━━ Extrait fourni
Recueil de remèdes et recettes en français et en espagnol, fin XVIIIe-début XIXe s.

Le pôle Pharmacie de la BIU Santé vous présente une sélection de documents récemment entrés dans ses collections patrimoniales en salle de lecture Dorveaux jusqu’au vendredi 2 mars 2018. Manuscrits, brochures et objets datant du XVIe au XXe siècle viennent enrichir les collections patrimoniales de la bibliothèque, héritière de la bibliothèque de la communauté des apothicaires de Paris puis du Collège de pharmacie sous l’Ancien Régime.

Pour ceux qui ne peuvent pas se déplacer jusqu’à la Faculté de pharmacie de Paris, la plupart des documents libres de droits entrant dans les collections patrimoniales sont numérisés et visibles dans la bibliothèque numérique Medic@ ou dans la Banque d’images et de portraits de la BIU Santé. La sélection ci-après témoigne de la grande variété documentaire de nos collections patrimoniales, que ce soit en termes de support, date de publication ou contenu :

  • Fermentation pour les tumeurs exémateuses, pierre vulnéraire

    Recueil de remèdes et recettes en français et en espagnol, fin XVIIIe-début XIXe s.
    Manuscrit contenant de nombreuses recettes de remèdes contre divers maux, vérole, fièvre quarte, dysenterie, gale… Reliure en parchemin
    Cote : MS 224
    Numérisé dans Medic@

Les recueils de remèdes manuscrits sont une source utile pour connaître l’histoire des pratiques thérapeutiques, et plus particulièrement de la médecine populaire. Les rédacteurs de ces recueils y consignaient les remèdes réputés soigner les maladies les plus fréquemment rencontrées à une époque et dans un lieu donnés. Les recettes, parfois assez hétéroclites (incluant notamment le nettoyage des métaux, du cuir, la cuisine…), proviennent de livres imprimés ou sont issues de la tradition orale.
Découvrez d’autres documents consacrés aux remèdes dans Medic@.

La BIU Santé possède un ensemble composé d’une soixantaine de boîtes de tisanes et documents d’accompagnement (publicités, lettres, brochures). Ces objets et documents témoignent de la production, de la vente et de la consommation de tisanes et boissons à base de plantes à visée thérapeutique ou de bien-être dans la première moitié du XXe siècle.
Plus de détails sur cette collection dans ce billet de blog.

  • Le guide vacances des Laboratoires Sandoz
    Laboratoires Sandoz. Guide vacances
    [Paris], Édition Publicité Parisienne Prenant, [1965]
    Cote : RES 69324

Cette brochure atteste de l’inventivité des Laboratoires Sandoz en matière de publicité et de communication d’entreprise. Elle s’insère parfaitement dans le contexte économique et culturel des Trente Glorieuses, qui permet aux Français les plus aventureux de voyager à l’étranger. Les laboratoires Sandoz ont tout prévu, et vous proposent des médicaments en adéquation avec le pays visité et les maladies que vous êtes susceptibles d’y attraper.
━━━━
━━ Jeu de données
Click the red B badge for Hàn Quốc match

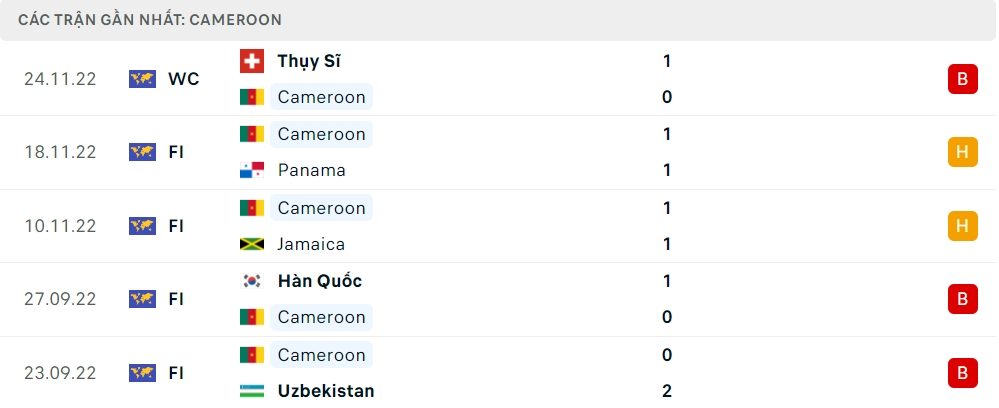pos(962,299)
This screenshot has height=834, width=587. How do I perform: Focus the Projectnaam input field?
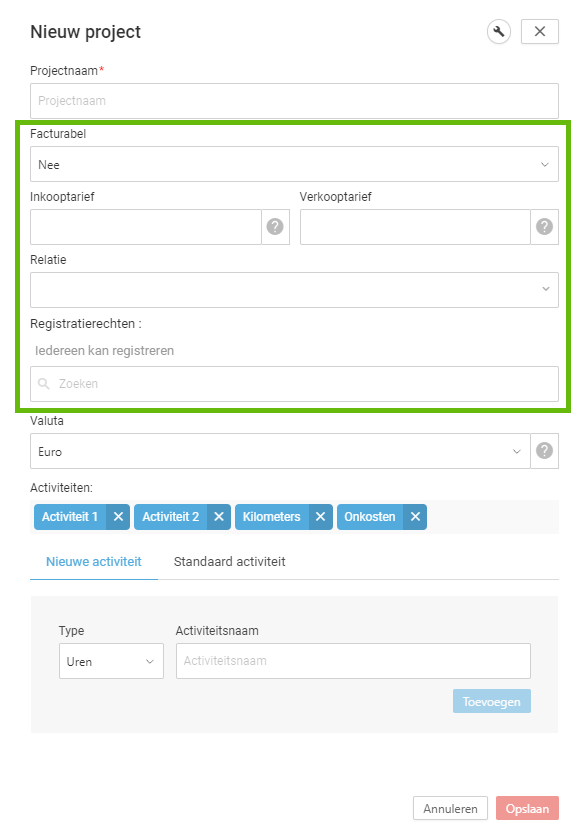click(x=294, y=101)
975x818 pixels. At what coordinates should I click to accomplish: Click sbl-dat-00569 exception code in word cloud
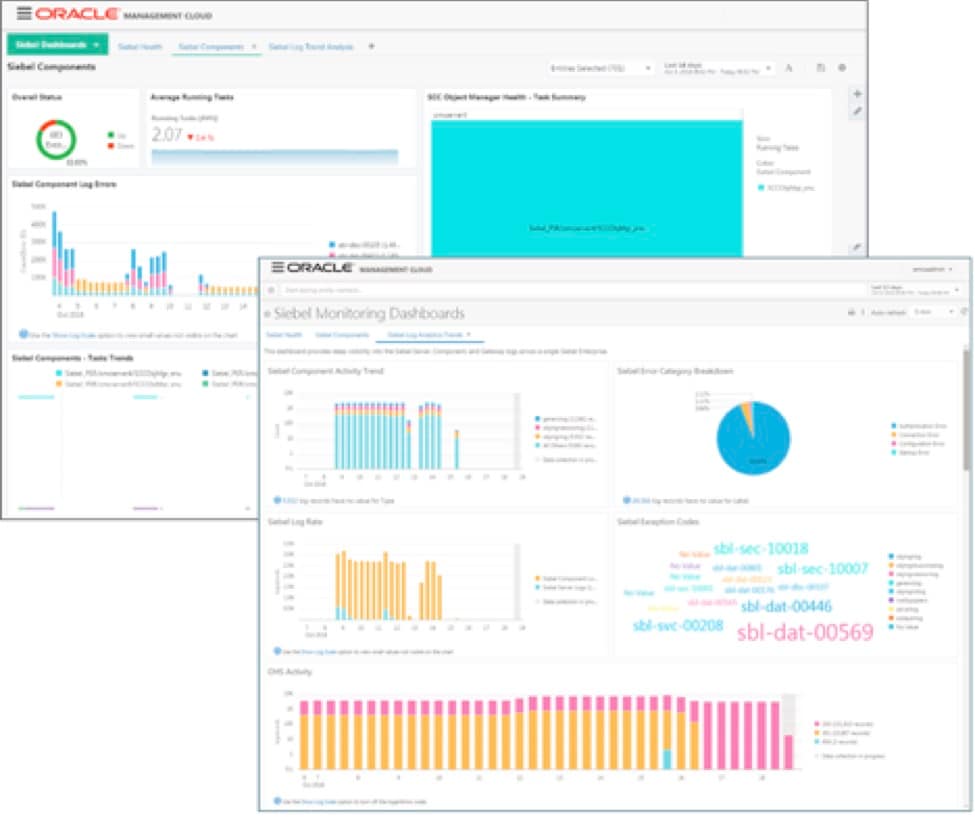pyautogui.click(x=805, y=633)
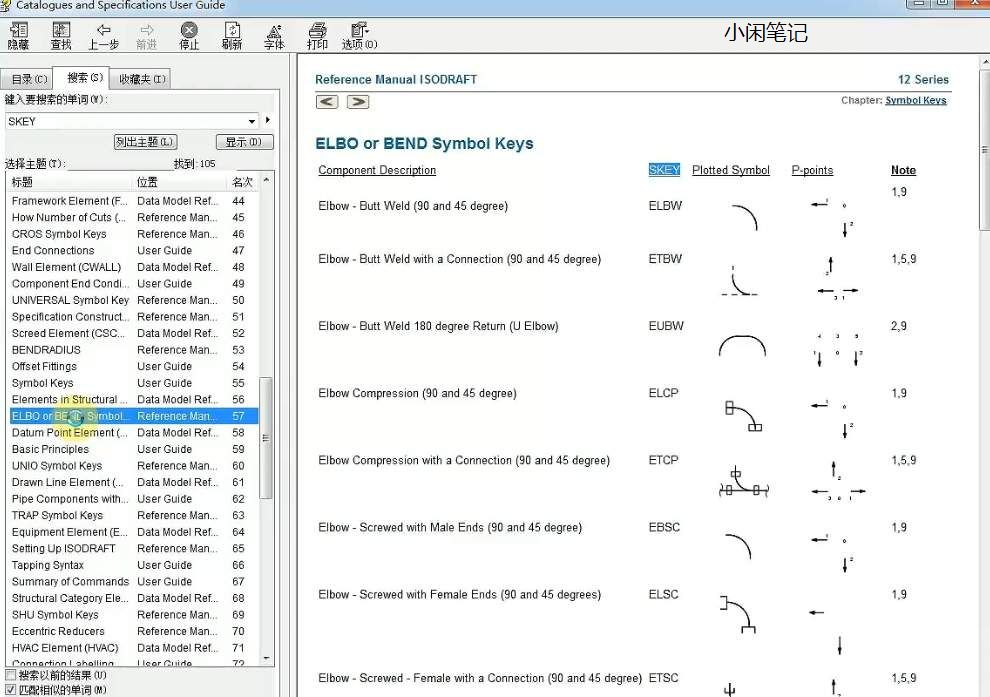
━━━━
Consigne 1 —
Réécrivez, s'il vous plaît, le passage du texte sur les nouvelles acquisitions de la BIU Santé qui commence à « Les recueils de » et se termine à « la tradition orale. », en remplaçant « médecine populaire » par « médecine traditionnelle ».
Consigne 2 —
D'après le texte sur les nouvelles acquisitions de la BIU Santé, jusqu'à quelle date la sélection de documents est-elle présentée en salle de lecture Dorveaux ?
Consigne 3 —
Rédigez la suite du texte sur les nouvelles acquisitions de la BIU Santé à partir de sa dernière phrase.
Ces données proviennent d'une autre source.

Réponse 1 —
Les recueils de remèdes manuscrits sont une source utile pour connaître l’histoire des pratiques thérapeutiques, et plus particulièrement de la médecine traditionnelle. Les rédacteurs de ces recueils y consignaient les remèdes réputés soigner les maladies les plus fréquemment rencontrées à une époque et dans un lieu donnés. Les recettes, parfois assez hétéroclites (incluant notamment le nettoyage des métaux, du cuir, la cuisine…), proviennent de livres imprimés ou sont issues de la tradition orale.

Réponse 2 —
Jusqu'au vendredi 2 mars 2018.

Réponse 3 —
Le pôle Pharmacie possède une collection de plus de 4 500 brochures de laboratoires, présentée dans ce billet de blog.

  • Facture de la pharmacie Cadet pour Monsieur le Baron Danger, XIXe s.
    [Facture à l’en-tête] Cadet, pharmacien, rue Saint-Honoré, n°108, vis-à-vis l’Hôtel d’Aligre, ci-devant au coin de la rue de l’Arbre-Sec.
    [Paris], [Vers 1820]
    Cote : MS 223
    Numérisé dans Medic@

Il s’agit d’une importante facture manuscrite détaillant une cinquantaine de produits vendus à «Monsieur le Baron Danger» au cours des dix premiers mois de 1825 : éther acétique, rouleau de sirop de gomme, sirop d’écorces d’oranges amères, feuilles de mélisse, farine de lin, huile de ricin, emplâtre vésicatoire au camphre, lait d’amandes, laudanum, baume du Pérou, parfum de Russie, seringue à injection, etc.
L’officine appartient à la célèbre famille de médecins et pharmaciens Cadet de Gassicourt.
Pour en savoir plus sur cette illustre famille, consultez notre base biographique.

  • Ordonnancier de la pharmacie Lhopitallier
    Page de la libération de Paris, août 1944 : «Libération de Paris. Glaces brisées»
    Cote : MS 210-16

Les collections d’ordonnanciers apportent un témoignage rare et précieux de l’activité officinale aux XIXe et XXe siècles, qu’il s’agisse des pratiques médicales et pharmaceutiques, de l’évolution des épidémies ou encore du prix des médicaments. La pharmacie Lhopitallier, dont la façade est encore visible aujourd’hui rue Soufflot dans le 5e arrondissement, subit quelques dégâts durant la libération de Paris, visibles sur les pages tâchées d’encre de son ordonnancier datant d’août 1944.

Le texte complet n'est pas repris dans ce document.